Would you return, word for word, the lines of the data below from the line with "La Bola (1084, 1859)" through the line with "BiciMAD (425, 103)", and no others?
========================
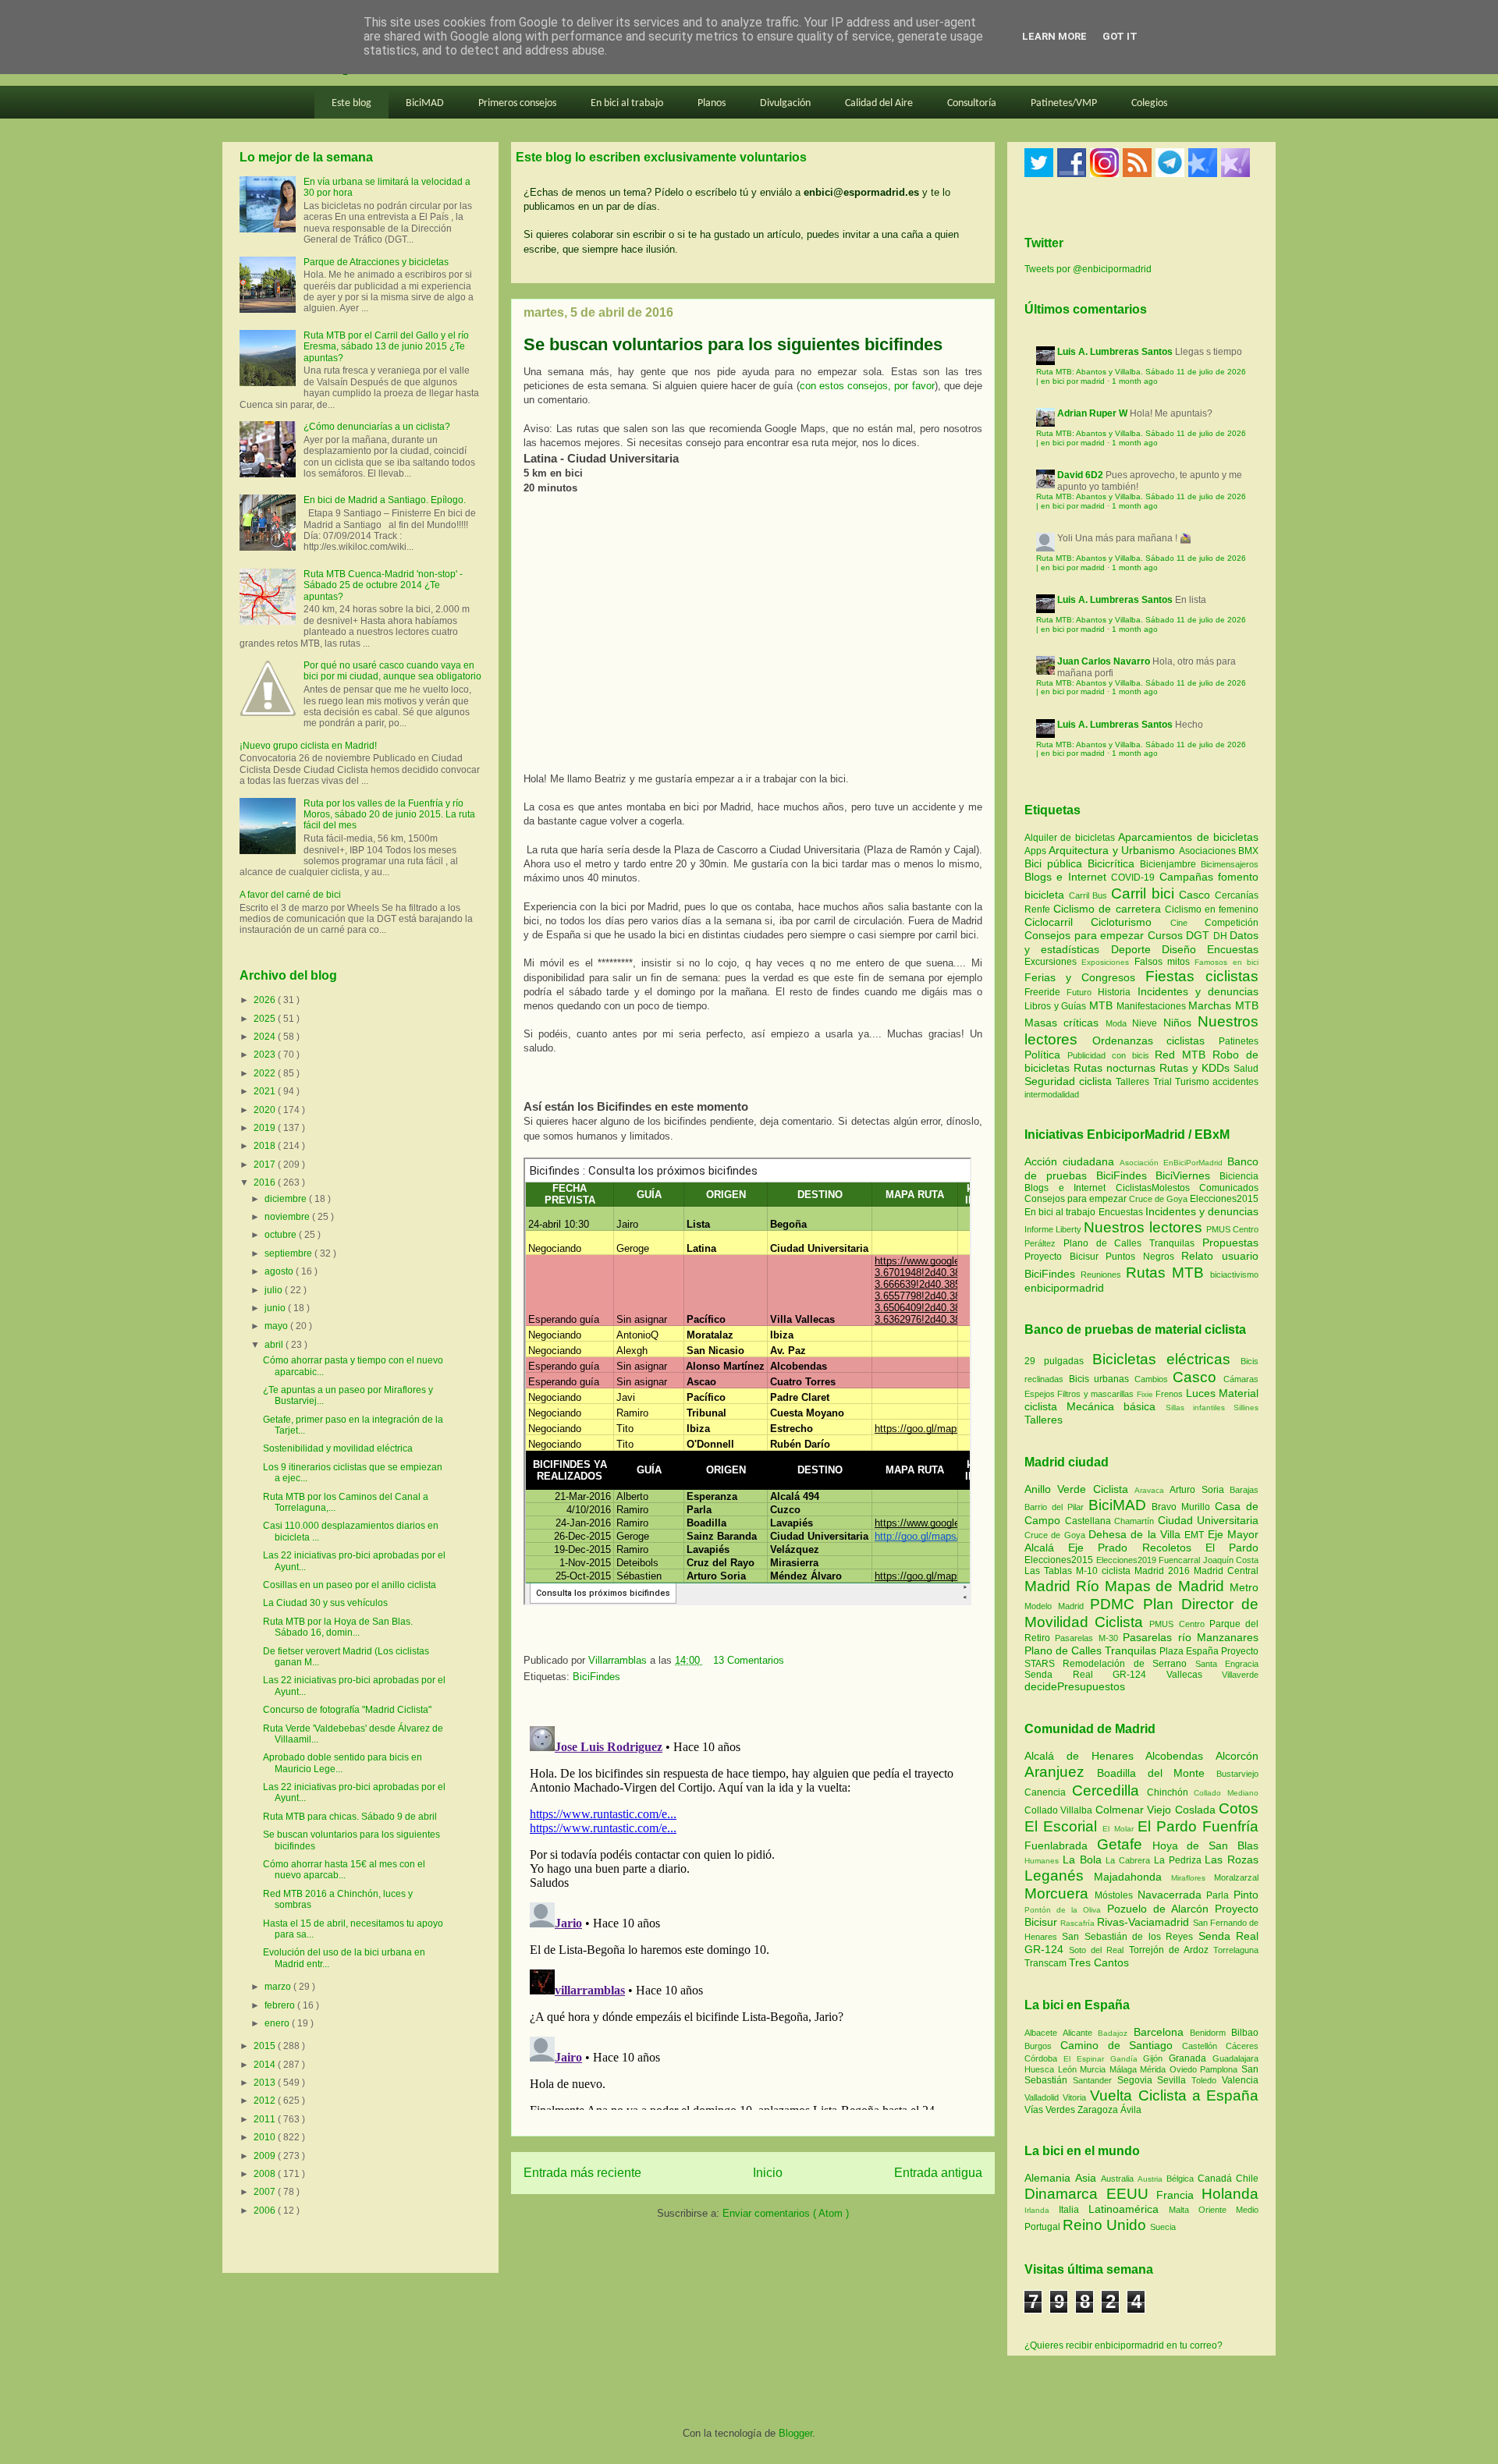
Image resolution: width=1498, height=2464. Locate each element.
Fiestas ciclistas (1201, 976)
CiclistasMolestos (1153, 1187)
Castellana (1090, 1521)
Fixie (1145, 1394)
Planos (712, 103)
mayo (277, 1326)
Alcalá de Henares (1084, 1756)
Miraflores (1192, 1878)
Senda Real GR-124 (1095, 1674)
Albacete (1043, 2032)
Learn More (1054, 36)
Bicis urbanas (1099, 1379)
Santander (1095, 2080)
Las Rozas (1231, 1859)
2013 (266, 2082)
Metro (1244, 1587)
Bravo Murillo (1183, 1506)
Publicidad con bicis (1111, 1055)
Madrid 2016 (1164, 1570)
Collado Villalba (1059, 1810)
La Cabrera (1130, 1860)
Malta (1183, 2209)
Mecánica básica (1111, 1406)
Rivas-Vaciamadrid (1144, 1922)
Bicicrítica (1114, 863)
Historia (1117, 992)
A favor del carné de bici (290, 894)
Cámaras (1240, 1379)
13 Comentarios (748, 1660)
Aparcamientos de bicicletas (1188, 837)
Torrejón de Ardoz (1171, 1950)
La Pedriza (1179, 1860)
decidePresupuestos (1074, 1686)
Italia (1073, 2209)
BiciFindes (596, 1676)
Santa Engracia (1226, 1663)
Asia (1088, 2178)
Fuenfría (1230, 1826)
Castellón (1204, 2046)
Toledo (1206, 2080)
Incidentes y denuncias (1198, 991)
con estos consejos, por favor (867, 386)
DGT (1199, 935)
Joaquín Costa (1231, 1560)
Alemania (1049, 2178)
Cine (1187, 922)
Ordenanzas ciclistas (1155, 1040)
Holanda (1230, 2194)
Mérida (1155, 2069)
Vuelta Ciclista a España (1174, 2095)
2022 (266, 1073)
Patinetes (1238, 1041)
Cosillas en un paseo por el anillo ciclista (349, 1584)
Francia (1179, 2195)
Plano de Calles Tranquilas (1128, 1243)
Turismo (1193, 1081)
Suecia (1163, 2227)
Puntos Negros (1140, 1256)
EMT (1195, 1535)
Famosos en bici (1226, 962)
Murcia (1094, 2069)
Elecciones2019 (1127, 1560)
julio (274, 1290)
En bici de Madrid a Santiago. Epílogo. (385, 500)
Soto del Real (1098, 1950)
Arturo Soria (1200, 1489)
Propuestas (1230, 1242)
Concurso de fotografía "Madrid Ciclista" (347, 1709)
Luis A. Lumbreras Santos (1115, 351)
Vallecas (1194, 1674)
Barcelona (1162, 2032)
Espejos (1039, 1394)
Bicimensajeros (1229, 864)
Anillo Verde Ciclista (1079, 1489)
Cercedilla (1109, 1790)
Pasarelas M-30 (1089, 1638)
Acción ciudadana (1069, 1161)
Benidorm (1210, 2032)
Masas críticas (1065, 1022)
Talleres (1134, 1081)
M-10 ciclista (1105, 1570)
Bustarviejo (1237, 1773)
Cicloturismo (1130, 922)
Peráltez (1040, 1243)
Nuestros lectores (1143, 1227)
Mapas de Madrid (1167, 1586)
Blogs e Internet (1067, 876)
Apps (1036, 851)
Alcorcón (1237, 1756)
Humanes (1043, 1860)
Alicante (1080, 2032)
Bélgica (1182, 2178)
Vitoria (1076, 2097)
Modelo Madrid (1057, 1606)
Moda (1119, 1023)
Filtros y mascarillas (1095, 1394)
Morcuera (1059, 1893)
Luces (1201, 1393)
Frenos (1169, 1394)
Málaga (1125, 2069)
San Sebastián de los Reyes (1130, 1936)
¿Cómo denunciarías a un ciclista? (377, 426)
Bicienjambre (1170, 864)
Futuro (1082, 992)
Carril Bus (1090, 895)
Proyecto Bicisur (1061, 1256)
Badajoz (1115, 2033)
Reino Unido (1106, 2225)
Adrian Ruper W (1092, 413)
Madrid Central (1226, 1570)
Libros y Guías (1056, 1006)
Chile (1247, 2178)
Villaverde (1240, 1674)
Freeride (1045, 992)
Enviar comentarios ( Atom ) (785, 2213)
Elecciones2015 (1224, 1198)
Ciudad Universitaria (1208, 1520)
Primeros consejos (517, 103)
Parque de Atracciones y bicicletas (376, 262)
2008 (266, 2173)
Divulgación (785, 103)
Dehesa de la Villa (1136, 1534)
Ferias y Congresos (1084, 977)
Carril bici (1145, 893)
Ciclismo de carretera (1109, 908)
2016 (266, 1182)
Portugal (1043, 2226)
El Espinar (1086, 2059)
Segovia (1137, 2080)
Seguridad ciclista (1070, 1081)
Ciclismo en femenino (1211, 909)
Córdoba (1043, 2058)
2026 (266, 999)
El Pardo (1231, 1547)
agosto (280, 1271)
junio (276, 1308)
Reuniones (1101, 1274)
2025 (266, 1018)
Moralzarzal (1236, 1877)
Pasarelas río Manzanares (1190, 1637)
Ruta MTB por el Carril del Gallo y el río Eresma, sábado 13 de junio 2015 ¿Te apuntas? (386, 346)
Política (1045, 1054)
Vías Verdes (1050, 2109)
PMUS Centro (1232, 1229)
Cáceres (1242, 2046)
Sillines (1246, 1407)
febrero (280, 2005)
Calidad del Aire (879, 103)
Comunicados (1228, 1187)
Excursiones (1052, 961)
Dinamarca (1065, 2194)
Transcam (1046, 1963)
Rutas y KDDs (1196, 1068)
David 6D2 (1080, 475)
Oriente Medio (1228, 2209)
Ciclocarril (1057, 922)
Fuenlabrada (1060, 1845)
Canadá (1217, 2178)
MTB (1102, 1005)
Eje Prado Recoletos (1136, 1547)
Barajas (1244, 1489)
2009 (266, 2155)
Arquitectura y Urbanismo (1113, 850)
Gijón (1156, 2058)
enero (278, 2023)
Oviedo (1185, 2069)
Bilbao (1244, 2032)
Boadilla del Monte (1156, 1773)
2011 (266, 2119)
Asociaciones (1208, 851)
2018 (266, 1145)
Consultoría (971, 103)
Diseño (1184, 949)
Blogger (795, 2433)
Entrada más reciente (582, 2172)
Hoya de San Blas (1205, 1845)
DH (1221, 936)
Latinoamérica (1128, 2209)
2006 (266, 2210)
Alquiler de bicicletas (1071, 837)
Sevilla (1174, 2080)
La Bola (1084, 1859)
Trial (1164, 1081)
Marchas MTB (1223, 1005)
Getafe (1124, 1844)
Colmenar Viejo (1135, 1809)
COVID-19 (1135, 877)
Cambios (1151, 1379)
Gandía (1127, 2059)
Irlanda (1041, 2210)
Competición (1231, 922)
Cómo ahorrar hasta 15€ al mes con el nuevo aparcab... (344, 1870)
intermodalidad (1051, 1094)
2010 (266, 2137)
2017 (266, 1164)
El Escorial (1063, 1826)
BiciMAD (425, 103)
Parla (1220, 1895)
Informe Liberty (1052, 1229)
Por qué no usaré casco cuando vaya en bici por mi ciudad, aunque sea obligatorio (392, 671)
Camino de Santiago (1121, 2045)
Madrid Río (1064, 1586)
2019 (266, 1127)
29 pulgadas (1054, 1361)
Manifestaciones (1152, 1006)
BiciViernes (1182, 1175)
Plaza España (1190, 1651)
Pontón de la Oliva (1065, 1910)
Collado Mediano (1226, 1793)
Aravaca (1152, 1490)
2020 (266, 1109)
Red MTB (1183, 1054)
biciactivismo (1234, 1274)
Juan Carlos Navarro (1103, 661)
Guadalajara (1235, 2058)
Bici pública (1056, 863)
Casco (1197, 894)
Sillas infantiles (1195, 1407)
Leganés (1059, 1875)
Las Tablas (1050, 1570)
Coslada (1197, 1809)
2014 (266, 2064)
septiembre (289, 1253)
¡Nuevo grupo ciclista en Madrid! (308, 745)
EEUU (1131, 2194)
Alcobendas (1180, 1756)
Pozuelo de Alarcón (1161, 1908)
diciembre (286, 1198)
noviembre (288, 1216)
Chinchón (1170, 1792)
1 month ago (1135, 381)
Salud (1246, 1068)
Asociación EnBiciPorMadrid (1171, 1162)
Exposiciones (1107, 962)
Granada (1190, 2058)
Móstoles (1116, 1895)
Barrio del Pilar (1056, 1507)
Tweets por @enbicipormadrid (1088, 269)
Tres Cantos (1099, 1962)
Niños (1180, 1022)
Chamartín (1136, 1521)
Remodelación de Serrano (1128, 1663)
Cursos (1167, 935)
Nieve (1147, 1023)
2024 (266, 1036)
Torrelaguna (1235, 1950)
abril (275, 1344)
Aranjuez (1060, 1772)
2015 (266, 2045)
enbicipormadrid (1064, 1288)
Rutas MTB (1165, 1272)
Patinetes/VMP (1064, 103)
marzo (278, 1986)
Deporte (1136, 949)
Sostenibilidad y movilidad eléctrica (338, 1448)
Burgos (1042, 2046)
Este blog (351, 103)
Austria (1152, 2179)
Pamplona (1220, 2069)
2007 (266, 2191)
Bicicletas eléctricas (1161, 1359)
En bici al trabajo (627, 103)
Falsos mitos (1164, 961)
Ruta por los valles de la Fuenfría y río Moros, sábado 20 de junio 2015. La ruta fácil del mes (389, 814)
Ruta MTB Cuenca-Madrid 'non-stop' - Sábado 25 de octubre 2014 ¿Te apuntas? (383, 585)
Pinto (1246, 1894)
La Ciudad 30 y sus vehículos (325, 1602)
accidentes (1235, 1081)
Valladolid (1043, 2097)
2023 (266, 1054)
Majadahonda (1132, 1876)
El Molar (1119, 1828)
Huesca (1041, 2069)
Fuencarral (1181, 1560)
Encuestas (1232, 949)
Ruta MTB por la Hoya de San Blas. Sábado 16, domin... (338, 1627)
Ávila (1130, 2109)
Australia (1119, 2178)
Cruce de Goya (1158, 1199)
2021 (266, 1091)
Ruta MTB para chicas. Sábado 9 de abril (350, 1816)
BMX (1248, 851)
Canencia (1048, 1792)
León (1069, 2069)
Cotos (1238, 1808)
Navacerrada (1172, 1894)
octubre (281, 1234)
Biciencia (1238, 1176)
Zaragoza (1098, 2109)
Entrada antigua (938, 2172)
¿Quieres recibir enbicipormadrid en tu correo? (1123, 2345)
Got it (1120, 36)
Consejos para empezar (1086, 935)
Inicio (768, 2172)
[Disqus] (753, 1915)
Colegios (1149, 103)
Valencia (1240, 2080)
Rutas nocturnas (1116, 1068)
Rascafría (1078, 1923)
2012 (266, 2100)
========================
**Response box:**
La Bola (1084, 1859)
Trial (1164, 1081)
Marchas MTB (1223, 1005)
Getafe (1124, 1844)
Colmenar Viejo (1135, 1809)
COVID-19 (1135, 877)
Cambios (1151, 1379)
Gandía (1127, 2059)
Irlanda (1041, 2210)
Competición (1231, 922)
Cómo ahorrar hasta 15€ al mes con el nuevo aparcab... (344, 1870)
intermodalidad (1051, 1094)
2010 (266, 2137)
2017 (266, 1164)
El Escorial (1063, 1826)
BiciMAD (425, 103)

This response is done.